Ok, as I understand this, there is no unambiguous way to interpret this character - so the current behaviour of segments is surely not a bug. Given this, I'd say

bambooforest commented 5 years ago

As noted, combine_modifiers does make an assumption that LMs are concatenated to the right of the base glyph (unless the string starts with one, then it is appended to the left -- which is the typical case of preaspiration, i.e. word initially).

The nasal release is also usually a phonetic transcription. That's why it appears in the Brazilian case (it's a narrow transcription).

LinguList commented 5 years ago

Agreed with @bambooforest and @xrotwang: for more complex applications, one can always write an orthography profile.

Anaphory commented 5 years ago

Shall we close this then, and start a separate issue for the feature request of providing slightly more flexible handling of modifiers that combine to the next segment on the right and modifiers that combine to the next segment on the left, where the default will be that all modifiers combine to the left apart from stress marks, so that it generalizes the current behaviour without changing it?

LinguList commented 5 years ago

I wonder, honestly, why this function should be part of segments, @Anaphory: this behavior of splitting things by a regex is in my opinion going far beyond what the library is supposed to do for now.

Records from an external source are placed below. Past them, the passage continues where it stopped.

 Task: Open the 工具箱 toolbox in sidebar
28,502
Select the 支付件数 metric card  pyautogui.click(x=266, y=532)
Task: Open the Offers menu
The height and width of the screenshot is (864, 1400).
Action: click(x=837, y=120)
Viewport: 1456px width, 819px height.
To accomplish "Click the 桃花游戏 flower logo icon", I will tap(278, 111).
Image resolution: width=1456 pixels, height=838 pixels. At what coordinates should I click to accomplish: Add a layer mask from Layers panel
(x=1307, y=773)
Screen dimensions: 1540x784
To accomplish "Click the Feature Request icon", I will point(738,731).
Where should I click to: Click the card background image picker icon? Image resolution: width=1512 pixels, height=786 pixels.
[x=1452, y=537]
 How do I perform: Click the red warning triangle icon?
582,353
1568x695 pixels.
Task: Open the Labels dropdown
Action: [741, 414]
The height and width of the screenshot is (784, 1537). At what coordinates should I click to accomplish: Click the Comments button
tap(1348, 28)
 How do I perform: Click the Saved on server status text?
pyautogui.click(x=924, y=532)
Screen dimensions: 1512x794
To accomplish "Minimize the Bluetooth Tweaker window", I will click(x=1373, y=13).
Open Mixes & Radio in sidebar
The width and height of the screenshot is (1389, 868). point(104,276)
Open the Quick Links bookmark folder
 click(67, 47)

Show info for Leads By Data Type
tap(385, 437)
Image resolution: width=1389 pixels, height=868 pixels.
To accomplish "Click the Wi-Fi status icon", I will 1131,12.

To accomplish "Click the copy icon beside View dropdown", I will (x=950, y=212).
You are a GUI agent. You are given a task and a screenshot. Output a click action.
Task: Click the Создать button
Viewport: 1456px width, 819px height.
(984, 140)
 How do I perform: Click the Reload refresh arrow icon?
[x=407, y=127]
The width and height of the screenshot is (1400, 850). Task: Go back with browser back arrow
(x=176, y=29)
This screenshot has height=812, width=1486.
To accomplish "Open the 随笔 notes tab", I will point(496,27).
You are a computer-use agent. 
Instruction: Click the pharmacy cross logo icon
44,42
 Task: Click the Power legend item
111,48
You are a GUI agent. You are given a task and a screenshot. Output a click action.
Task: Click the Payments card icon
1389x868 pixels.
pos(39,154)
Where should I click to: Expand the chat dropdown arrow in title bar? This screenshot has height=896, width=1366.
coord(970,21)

As an alternative to split text, based on what you call modifier, etc., it might as well be a standalone function, right? e.g., one that is similar to the ipa2tokens in lingpy, but extended, with respect to tweaks based on preceding modifers?

Anaphory commented 5 years ago

I thought (a) I was just suggesting lists of characters, not regexes and (b) that ipa2tokens was supposed to be at least to some extent legacy code superseded by this package here, is that not the case? It has been a while since I looked at it.

LinguList commented 5 years ago

Not really. Segments is not a dependency of lingpy, and we use lingpy's ipa2tokens to generate initial orthoprofiles. I think it would have a place here, what you suggest, but I would not put it inside the class of an orthoprofile. Anyway, I think what you want, but I may be wrong, is something like the call signature we have for ipa2tokens...

bambooforest commented 5 years ago

I've always seen this package as a simple tool for segmenting (tokenizing) strings according to Unicode Annex #29:

https://unicode.org/reports/tr29/

for Unicode characters and (extended) grapheme clusters (hence the regex \X matches for the latter).

Additionally, we offer segmentation of Unicode's tailored grapheme clusters, but instead of using Unicode Locale's "heavy-weight" XML specification for localization:

http://cldr.unicode.org/locale_faq-html

we use the more simple approach of orthography profiles as CSV files, detailed here:

http://langsci-press.org/catalog/book/176

How one generates their initial orthography profile is up to user (I use segments package; as @LinguList mentioned he uses ipa2tokens in LingPy). segments gives a low-level Unicode-compliant approach without making assumption regarding linguistic transcription -- that is, except for combine_modifiers, which I added as a convenience function given what I've seen in the thousands of grammars used in phoible's phonological inventories.

As far as I'm concerned, @Anaphory I welcome another convenience function for left-joining LM diacritics to the base glyph.

The only issue I see here is the potential of backwards incompatibility if we rename combine_modifiers to something like combine_modifiers_right -- @xrotwang . But again, given what I've seen in the phonological typology literature, what we currently have is the default case (so we could mention this explicitly in the documentation).

xrotwang commented 5 years ago

@Anaphory yes, closing and starting a new issue thread for a specific API enhancement seems the best way to go.